### Your assignment
Going from the line that contains "Given: Filter connectors" to the last line of the material below, repeat every line exactly.

═════ Data for this exercise ═════

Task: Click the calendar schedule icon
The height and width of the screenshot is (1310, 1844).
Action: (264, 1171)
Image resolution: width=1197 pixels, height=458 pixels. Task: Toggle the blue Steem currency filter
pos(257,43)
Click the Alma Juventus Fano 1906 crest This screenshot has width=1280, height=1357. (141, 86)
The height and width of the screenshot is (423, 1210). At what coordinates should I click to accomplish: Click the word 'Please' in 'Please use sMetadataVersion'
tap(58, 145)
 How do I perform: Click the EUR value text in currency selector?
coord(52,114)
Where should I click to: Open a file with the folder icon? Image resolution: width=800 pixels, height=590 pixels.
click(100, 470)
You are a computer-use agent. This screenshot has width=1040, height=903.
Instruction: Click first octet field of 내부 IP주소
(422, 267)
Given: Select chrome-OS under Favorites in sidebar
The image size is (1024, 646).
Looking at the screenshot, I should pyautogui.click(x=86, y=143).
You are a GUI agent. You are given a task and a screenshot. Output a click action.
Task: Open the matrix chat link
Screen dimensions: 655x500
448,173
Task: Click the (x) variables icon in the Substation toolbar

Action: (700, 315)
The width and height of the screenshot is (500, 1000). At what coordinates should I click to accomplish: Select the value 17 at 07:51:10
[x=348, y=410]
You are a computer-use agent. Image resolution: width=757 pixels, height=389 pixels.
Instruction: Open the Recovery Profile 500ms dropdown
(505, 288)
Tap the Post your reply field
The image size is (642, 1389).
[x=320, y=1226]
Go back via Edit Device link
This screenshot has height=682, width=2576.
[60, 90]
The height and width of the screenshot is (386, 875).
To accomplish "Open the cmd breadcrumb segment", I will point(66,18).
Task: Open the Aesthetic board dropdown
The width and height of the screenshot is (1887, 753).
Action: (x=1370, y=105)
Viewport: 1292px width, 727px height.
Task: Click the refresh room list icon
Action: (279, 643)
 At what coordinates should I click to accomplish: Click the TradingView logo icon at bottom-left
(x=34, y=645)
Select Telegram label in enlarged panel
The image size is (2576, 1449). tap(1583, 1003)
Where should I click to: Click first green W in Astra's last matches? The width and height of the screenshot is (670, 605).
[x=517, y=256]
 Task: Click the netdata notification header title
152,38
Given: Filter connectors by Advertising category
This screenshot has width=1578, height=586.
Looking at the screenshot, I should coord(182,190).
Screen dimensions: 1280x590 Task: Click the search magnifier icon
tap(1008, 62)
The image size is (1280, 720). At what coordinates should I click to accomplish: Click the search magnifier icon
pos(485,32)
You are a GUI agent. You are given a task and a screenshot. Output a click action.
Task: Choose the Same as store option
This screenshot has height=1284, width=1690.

═════

### Exercise result
Given: Filter connectors by Advertising category
This screenshot has width=1578, height=586.
Looking at the screenshot, I should coord(182,190).
Screen dimensions: 1280x590 Task: Click the search magnifier icon
tap(1008, 62)
The image size is (1280, 720). At what coordinates should I click to accomplish: Click the search magnifier icon
pos(485,32)
You are a GUI agent. You are given a task and a screenshot. Output a click action.
Task: Choose the Same as store option
This screenshot has height=1284, width=1690.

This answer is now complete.